Some highlights ... In “Franks Floating World”, Richard Russell describes Bangkok, with its crowds, girls, and power outages. Whistling Shade contributor Jesse Glass has several poems, one of them a beautiful piece about a 1942 photo that caught a suicide falling in mid air from a building in Buffalo. Kevin Dobbs’ poem “To Sacrifice a Bavarian Roadster” thumbs its nose at Western civilization, while Japanese society is ridiculed in David Cozy’s story “Statues of Liberty”. Barbara Summerhawk’s tale “The Calendar” is perhaps the most Japanese in style, using the image of a horse racing calendar and caged bird to represent the two divergent life-styles of the main characters. Some of the best pieces in the anthology are actually non-fiction, such as Tony Skevington’s “Letter from Japan”, about Japanese funeral practices, and Hirohisa Tajima’s “Untitled Personal Essay”. In the essay Tajima describes how his father had been training as a kamikaze pilot near the end of World War II; he lived only because the Hiroshima bomb stopped the war. “Owing to this, I was given my life. Thinking about the war, I often have a mixed, complex and somewhat paradoxical feeling.” Somewhat paradoxical—now that’s what I call understatement!

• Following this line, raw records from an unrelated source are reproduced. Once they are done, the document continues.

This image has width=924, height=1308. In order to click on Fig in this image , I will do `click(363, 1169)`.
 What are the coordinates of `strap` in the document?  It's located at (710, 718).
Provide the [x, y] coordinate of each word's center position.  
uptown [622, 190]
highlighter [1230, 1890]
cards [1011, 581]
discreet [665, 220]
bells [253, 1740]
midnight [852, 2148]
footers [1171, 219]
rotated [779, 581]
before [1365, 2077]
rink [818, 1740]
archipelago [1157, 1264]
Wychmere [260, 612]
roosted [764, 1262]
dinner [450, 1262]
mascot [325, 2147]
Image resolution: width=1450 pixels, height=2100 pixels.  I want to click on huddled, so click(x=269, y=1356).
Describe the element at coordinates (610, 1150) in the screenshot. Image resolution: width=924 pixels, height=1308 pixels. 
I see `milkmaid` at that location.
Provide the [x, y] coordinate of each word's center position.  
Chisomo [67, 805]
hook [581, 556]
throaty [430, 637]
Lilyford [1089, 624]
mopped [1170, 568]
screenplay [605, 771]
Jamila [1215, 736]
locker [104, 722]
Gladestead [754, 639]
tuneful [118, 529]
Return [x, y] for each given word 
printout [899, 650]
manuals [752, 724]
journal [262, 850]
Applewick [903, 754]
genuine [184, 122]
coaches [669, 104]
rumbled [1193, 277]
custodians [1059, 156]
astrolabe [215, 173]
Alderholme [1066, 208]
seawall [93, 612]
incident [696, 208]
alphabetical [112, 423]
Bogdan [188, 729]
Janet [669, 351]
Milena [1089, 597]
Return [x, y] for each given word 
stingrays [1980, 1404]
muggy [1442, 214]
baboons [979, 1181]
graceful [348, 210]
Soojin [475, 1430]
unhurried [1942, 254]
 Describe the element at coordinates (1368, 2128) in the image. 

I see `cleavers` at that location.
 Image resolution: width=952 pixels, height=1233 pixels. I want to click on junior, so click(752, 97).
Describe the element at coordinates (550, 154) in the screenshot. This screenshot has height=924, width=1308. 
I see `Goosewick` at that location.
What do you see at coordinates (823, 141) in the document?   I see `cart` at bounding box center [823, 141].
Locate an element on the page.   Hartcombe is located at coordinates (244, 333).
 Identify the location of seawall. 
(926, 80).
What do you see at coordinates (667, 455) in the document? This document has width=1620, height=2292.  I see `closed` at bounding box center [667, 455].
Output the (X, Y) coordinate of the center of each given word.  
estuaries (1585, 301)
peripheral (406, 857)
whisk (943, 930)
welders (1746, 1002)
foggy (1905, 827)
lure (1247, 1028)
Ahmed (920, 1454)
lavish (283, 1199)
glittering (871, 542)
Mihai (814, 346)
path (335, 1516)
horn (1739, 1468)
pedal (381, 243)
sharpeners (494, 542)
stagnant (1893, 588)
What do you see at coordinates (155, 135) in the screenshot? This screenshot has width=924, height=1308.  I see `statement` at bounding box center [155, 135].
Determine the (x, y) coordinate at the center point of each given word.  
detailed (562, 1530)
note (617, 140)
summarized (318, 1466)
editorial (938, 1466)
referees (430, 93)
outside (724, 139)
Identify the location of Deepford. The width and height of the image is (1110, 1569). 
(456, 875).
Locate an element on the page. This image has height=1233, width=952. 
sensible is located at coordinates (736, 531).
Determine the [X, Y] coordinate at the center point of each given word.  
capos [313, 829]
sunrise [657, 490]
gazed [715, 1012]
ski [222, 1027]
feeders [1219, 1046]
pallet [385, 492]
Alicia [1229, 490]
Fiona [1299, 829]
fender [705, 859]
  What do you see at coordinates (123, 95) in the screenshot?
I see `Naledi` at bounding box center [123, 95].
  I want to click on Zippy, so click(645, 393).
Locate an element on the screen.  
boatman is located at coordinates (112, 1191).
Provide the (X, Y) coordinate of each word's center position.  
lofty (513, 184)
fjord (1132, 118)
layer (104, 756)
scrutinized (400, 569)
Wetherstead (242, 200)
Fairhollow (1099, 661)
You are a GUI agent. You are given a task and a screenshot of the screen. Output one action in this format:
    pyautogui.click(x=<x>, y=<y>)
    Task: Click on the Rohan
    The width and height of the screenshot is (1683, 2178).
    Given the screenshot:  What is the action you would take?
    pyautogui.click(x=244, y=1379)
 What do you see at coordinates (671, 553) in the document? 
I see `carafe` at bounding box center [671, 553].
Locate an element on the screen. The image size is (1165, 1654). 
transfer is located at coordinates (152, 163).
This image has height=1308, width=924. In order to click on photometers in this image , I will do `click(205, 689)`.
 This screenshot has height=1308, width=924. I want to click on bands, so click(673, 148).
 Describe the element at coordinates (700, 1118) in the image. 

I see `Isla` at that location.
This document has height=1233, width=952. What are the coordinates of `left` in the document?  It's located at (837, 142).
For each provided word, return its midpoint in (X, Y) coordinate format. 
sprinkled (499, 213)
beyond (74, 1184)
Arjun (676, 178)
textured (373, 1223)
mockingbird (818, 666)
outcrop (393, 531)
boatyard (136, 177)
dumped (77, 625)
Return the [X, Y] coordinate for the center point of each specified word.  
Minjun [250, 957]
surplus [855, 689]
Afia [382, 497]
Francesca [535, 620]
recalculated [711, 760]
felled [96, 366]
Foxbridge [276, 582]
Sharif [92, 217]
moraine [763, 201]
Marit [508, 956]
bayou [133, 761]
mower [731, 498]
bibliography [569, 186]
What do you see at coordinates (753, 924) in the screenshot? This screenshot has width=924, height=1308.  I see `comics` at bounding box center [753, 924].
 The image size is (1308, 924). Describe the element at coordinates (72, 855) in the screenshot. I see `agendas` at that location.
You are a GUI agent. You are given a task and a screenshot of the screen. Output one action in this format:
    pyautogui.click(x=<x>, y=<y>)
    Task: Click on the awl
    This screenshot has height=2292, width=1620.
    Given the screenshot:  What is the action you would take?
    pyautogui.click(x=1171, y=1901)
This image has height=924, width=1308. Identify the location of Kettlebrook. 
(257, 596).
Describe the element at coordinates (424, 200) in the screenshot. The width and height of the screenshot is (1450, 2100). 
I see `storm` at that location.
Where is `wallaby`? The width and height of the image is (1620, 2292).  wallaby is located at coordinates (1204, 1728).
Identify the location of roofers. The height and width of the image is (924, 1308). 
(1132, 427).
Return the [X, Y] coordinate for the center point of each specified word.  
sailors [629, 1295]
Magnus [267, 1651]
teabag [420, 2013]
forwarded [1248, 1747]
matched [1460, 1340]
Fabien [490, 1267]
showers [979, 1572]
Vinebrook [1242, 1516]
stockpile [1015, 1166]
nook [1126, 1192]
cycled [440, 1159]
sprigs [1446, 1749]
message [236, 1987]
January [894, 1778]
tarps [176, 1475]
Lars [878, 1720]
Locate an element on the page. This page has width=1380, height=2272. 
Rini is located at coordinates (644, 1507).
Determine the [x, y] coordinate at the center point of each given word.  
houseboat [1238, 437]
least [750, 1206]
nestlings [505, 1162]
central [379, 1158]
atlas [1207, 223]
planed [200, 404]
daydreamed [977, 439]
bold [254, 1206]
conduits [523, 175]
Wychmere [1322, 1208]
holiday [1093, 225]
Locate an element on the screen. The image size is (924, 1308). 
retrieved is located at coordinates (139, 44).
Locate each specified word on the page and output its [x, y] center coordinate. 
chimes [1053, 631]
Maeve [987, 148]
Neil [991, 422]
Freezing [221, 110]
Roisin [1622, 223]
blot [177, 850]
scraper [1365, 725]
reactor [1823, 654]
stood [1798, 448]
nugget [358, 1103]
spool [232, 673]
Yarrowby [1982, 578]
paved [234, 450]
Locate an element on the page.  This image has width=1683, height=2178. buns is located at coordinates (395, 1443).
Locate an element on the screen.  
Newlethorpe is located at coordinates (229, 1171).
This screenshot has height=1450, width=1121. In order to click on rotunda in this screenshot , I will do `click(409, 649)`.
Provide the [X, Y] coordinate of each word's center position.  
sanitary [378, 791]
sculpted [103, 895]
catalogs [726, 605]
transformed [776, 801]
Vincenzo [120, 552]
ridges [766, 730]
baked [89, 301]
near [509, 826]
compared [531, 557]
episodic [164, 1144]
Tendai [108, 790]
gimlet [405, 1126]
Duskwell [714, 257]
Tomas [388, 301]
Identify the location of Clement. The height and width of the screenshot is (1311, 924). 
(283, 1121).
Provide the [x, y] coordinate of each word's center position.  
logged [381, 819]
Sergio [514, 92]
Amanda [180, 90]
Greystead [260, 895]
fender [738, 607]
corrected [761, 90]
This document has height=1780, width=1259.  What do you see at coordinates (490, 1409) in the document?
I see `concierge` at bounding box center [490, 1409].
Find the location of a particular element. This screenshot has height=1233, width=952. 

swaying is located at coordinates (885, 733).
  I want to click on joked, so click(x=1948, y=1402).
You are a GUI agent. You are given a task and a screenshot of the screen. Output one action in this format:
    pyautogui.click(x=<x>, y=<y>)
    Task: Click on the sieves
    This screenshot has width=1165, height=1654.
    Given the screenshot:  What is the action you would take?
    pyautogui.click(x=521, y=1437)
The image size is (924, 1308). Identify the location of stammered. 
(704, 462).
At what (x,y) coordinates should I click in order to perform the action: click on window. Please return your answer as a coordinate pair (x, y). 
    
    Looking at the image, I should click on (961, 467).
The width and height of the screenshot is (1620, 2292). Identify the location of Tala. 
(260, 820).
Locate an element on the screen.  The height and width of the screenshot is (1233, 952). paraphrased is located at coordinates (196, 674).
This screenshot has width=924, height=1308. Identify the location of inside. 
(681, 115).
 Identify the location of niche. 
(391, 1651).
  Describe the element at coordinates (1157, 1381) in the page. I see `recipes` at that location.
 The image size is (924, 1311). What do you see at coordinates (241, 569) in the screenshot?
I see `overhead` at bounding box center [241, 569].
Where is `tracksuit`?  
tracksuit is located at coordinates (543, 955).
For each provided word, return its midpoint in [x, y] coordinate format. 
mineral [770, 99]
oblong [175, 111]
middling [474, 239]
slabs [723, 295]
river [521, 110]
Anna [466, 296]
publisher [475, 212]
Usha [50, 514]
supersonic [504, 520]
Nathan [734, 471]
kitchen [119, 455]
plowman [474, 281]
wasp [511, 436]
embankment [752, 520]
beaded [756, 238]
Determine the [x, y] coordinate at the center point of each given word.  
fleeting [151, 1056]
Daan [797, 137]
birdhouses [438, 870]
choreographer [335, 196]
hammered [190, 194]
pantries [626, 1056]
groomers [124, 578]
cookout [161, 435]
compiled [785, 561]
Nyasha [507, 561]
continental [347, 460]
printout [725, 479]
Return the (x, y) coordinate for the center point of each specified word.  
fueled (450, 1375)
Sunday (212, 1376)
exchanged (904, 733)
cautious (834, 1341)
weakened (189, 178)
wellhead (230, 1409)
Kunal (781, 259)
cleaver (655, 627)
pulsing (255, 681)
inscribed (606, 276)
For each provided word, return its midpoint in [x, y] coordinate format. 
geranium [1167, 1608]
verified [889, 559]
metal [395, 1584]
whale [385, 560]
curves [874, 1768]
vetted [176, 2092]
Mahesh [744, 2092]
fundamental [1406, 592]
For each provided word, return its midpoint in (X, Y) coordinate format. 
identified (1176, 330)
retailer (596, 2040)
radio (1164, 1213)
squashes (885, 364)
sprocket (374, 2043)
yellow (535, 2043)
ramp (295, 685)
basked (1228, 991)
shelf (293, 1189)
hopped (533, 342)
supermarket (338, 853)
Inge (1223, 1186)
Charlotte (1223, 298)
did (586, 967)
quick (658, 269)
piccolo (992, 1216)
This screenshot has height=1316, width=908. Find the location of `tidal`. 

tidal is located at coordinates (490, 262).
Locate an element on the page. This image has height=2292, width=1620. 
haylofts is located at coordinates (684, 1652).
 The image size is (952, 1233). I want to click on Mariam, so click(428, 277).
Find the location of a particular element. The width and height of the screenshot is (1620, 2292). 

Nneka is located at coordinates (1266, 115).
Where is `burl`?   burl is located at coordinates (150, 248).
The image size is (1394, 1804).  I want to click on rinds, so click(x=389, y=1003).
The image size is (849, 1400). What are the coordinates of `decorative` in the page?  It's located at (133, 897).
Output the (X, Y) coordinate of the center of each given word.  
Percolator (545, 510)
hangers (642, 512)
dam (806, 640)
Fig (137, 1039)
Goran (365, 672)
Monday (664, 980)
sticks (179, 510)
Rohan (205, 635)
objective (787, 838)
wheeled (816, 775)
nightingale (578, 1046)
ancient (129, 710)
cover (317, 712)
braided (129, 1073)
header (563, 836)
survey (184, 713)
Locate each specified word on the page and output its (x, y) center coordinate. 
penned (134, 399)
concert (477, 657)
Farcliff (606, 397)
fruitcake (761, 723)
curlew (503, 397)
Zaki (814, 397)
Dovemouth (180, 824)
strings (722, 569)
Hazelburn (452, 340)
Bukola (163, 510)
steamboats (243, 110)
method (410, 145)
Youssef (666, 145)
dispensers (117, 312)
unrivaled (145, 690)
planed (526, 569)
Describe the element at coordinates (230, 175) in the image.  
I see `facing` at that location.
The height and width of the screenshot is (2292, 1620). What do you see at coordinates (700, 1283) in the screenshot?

Faces in the Crowds boasts very few, if any, well known writers, and for some this will doubtless be the highlight of their writing career. Yet the anthology as a whole is more satisfying than a Norton or Oxford collection. It’s not just a survey of bright stars taken from various places and times, but a natural constellation of writers. Or, to change metaphors, Faces in the Crowds is like a wild, friendly block party—it ain’t a black tie bash at the governor’s mansion, but it’s a hell of a lot more fun.